REQUIRED ACTION
Across the entries that follow, how many lines have the word "item" in them? Give only the number.

DATA IN THIS EXERCISE
══════════

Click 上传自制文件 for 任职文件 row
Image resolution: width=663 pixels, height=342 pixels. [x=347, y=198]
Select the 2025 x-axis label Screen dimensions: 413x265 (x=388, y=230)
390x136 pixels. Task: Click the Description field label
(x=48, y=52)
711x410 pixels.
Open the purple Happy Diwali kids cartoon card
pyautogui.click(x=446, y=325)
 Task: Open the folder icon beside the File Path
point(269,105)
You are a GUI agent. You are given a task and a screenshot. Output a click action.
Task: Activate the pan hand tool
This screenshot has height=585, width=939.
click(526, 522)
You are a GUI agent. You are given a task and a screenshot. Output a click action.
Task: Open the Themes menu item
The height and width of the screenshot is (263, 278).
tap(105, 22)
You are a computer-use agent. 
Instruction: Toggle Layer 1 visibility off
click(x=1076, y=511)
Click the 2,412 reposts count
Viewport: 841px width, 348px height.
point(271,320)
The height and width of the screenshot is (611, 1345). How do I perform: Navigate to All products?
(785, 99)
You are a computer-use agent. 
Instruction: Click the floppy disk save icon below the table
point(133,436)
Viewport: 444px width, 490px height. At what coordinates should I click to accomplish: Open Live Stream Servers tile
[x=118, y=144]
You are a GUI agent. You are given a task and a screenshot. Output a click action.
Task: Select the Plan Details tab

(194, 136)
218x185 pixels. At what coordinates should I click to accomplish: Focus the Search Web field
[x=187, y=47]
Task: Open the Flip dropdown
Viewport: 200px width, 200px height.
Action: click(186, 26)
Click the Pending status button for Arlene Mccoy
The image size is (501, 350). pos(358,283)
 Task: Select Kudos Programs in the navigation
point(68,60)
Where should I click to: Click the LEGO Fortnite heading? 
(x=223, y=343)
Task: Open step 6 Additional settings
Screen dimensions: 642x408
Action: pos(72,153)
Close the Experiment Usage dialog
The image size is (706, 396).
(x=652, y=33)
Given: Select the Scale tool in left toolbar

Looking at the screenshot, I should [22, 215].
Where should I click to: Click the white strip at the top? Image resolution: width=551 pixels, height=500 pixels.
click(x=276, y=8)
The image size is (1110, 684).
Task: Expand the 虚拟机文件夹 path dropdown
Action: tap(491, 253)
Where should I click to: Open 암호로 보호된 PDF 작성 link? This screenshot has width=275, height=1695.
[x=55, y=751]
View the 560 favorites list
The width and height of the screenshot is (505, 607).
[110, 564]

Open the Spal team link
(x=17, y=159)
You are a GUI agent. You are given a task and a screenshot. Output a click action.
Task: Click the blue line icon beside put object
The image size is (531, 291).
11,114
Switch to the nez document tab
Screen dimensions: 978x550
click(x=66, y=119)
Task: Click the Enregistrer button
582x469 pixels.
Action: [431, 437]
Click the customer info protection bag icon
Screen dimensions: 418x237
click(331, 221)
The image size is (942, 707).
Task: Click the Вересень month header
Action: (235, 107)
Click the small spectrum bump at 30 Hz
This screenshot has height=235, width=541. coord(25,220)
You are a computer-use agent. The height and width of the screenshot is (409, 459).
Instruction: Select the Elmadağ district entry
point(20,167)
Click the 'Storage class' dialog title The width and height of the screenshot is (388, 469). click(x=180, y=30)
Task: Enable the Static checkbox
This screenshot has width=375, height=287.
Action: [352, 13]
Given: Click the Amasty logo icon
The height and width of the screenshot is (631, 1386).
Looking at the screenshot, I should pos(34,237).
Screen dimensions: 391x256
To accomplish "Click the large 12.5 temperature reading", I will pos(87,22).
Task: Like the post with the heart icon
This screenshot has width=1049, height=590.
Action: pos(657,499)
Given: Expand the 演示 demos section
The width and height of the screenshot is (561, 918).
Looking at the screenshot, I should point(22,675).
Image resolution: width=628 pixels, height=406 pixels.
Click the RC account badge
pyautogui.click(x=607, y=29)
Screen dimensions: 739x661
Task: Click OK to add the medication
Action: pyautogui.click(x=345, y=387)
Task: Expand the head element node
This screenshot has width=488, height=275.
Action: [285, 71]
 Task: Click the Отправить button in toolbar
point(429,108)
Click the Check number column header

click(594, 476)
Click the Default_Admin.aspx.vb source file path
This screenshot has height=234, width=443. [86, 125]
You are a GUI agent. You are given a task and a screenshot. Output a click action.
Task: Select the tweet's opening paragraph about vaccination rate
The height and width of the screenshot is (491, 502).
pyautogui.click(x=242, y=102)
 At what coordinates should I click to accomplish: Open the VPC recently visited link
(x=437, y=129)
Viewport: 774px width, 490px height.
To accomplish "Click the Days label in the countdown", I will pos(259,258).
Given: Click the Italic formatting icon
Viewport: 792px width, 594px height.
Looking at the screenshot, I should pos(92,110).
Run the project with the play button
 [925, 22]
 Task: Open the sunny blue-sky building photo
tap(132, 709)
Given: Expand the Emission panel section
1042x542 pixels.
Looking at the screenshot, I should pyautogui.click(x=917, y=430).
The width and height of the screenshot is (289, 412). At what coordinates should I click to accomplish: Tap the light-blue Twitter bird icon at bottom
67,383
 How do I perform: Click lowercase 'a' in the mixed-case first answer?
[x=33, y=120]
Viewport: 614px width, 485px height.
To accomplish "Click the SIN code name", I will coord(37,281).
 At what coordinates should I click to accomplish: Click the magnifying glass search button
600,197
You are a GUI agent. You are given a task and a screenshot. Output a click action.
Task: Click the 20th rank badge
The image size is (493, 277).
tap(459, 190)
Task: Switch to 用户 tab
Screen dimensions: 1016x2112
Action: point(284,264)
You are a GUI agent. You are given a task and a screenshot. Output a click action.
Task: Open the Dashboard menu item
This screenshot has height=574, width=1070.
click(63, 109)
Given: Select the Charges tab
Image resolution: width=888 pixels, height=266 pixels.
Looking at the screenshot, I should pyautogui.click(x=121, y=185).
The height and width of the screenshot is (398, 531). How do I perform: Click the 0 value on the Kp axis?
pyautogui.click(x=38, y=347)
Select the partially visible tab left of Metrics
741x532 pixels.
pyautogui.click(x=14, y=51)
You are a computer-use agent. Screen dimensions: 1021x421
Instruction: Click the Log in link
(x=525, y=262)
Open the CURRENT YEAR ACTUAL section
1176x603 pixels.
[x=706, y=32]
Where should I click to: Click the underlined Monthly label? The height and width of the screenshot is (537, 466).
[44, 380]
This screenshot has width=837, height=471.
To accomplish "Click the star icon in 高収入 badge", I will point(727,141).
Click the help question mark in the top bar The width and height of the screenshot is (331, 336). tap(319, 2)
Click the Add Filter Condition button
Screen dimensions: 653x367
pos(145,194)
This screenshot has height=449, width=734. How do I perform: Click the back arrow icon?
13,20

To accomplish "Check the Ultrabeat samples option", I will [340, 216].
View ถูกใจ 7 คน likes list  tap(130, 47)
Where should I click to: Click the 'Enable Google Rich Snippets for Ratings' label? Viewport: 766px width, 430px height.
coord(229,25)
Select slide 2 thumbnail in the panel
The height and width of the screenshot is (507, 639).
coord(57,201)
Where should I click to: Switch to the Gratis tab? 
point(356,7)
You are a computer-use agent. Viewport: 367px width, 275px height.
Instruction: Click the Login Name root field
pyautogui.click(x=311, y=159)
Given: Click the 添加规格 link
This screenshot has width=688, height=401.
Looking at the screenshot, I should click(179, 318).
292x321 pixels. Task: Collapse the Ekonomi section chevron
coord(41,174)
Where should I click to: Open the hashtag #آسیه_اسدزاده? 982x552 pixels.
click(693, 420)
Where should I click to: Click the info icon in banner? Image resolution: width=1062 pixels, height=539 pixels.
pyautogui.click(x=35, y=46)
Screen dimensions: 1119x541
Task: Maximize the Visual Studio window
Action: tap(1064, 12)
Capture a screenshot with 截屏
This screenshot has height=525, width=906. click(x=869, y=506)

══════════

EXERCISE OUTPUT
2